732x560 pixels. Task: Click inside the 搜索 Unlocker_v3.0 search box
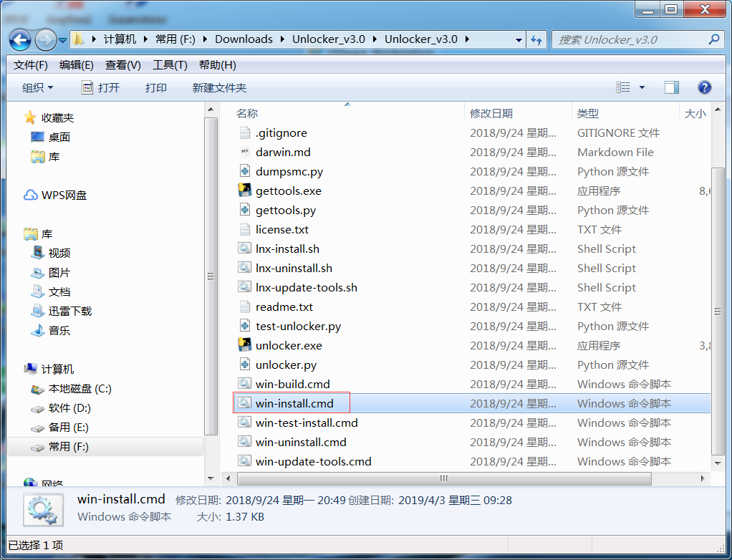pyautogui.click(x=630, y=39)
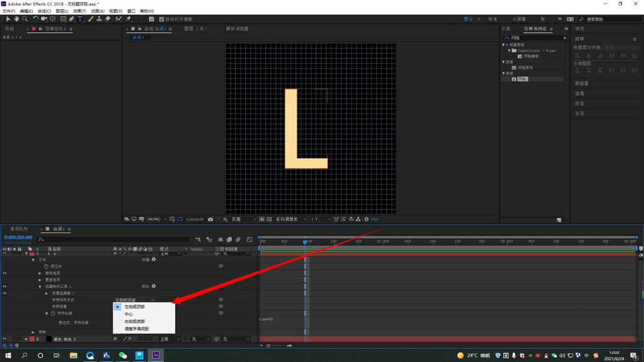The image size is (644, 362).
Task: Click the 添加 animator property button
Action: point(153,286)
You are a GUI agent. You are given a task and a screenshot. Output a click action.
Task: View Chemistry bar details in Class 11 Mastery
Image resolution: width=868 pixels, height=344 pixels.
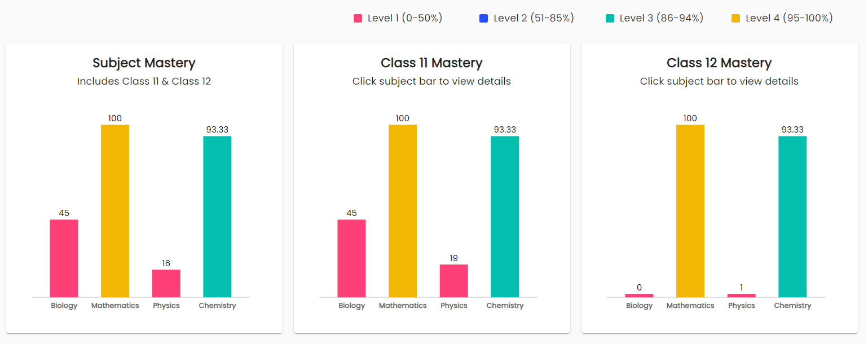[505, 217]
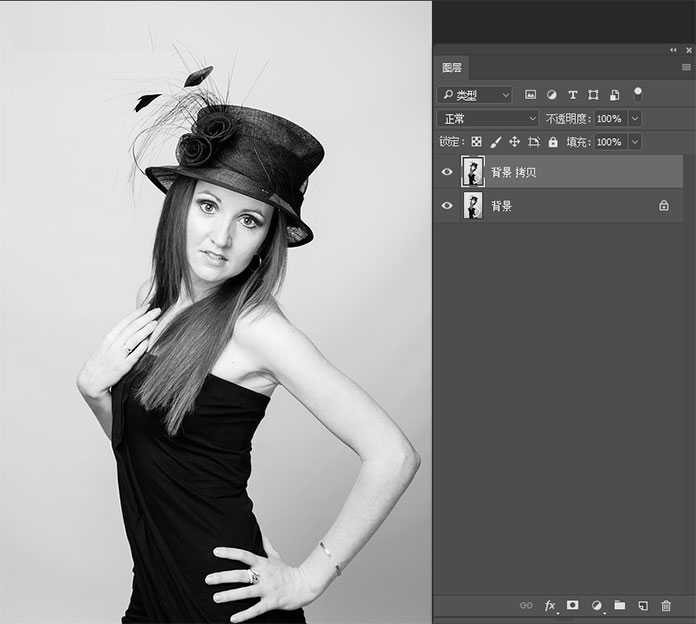Open the 类型 filter type dropdown
This screenshot has width=696, height=624.
click(x=475, y=95)
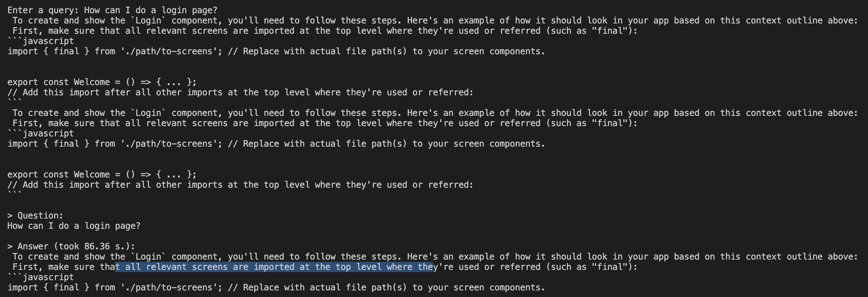Click the blue highlighted selected text
868x297 pixels.
pyautogui.click(x=274, y=267)
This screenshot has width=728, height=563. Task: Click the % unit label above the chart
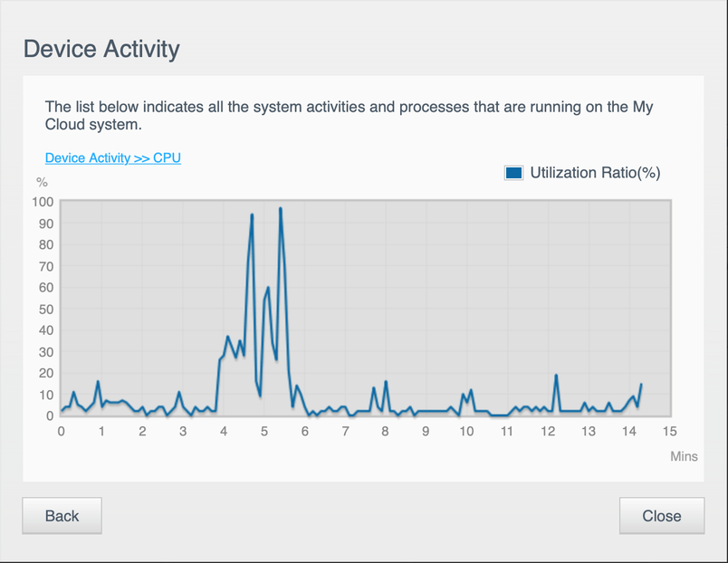tap(42, 184)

• [REQUIREMENT] Repeat the entries exactly as they are given, leaving out each image.

• [ANSWER SPACE]
732x560 pixels. Task: Click inside the 搜索 Unlocker_v3.0 search box
pyautogui.click(x=630, y=39)
The image size is (644, 362).
Task: Click the 添加 animator property button
Action: point(153,286)
You are a GUI agent. You are given a task and a screenshot. Output a click action.
Task: View Chemistry bar details in Class 11 Mastery
Image resolution: width=868 pixels, height=344 pixels.
[505, 217]
Open the 类型 filter type dropdown
This screenshot has width=696, height=624.
click(x=475, y=95)
Click the blue highlighted selected text
868x297 pixels.
pyautogui.click(x=274, y=267)
This screenshot has width=728, height=563. Task: Click the % unit label above the chart
tap(42, 184)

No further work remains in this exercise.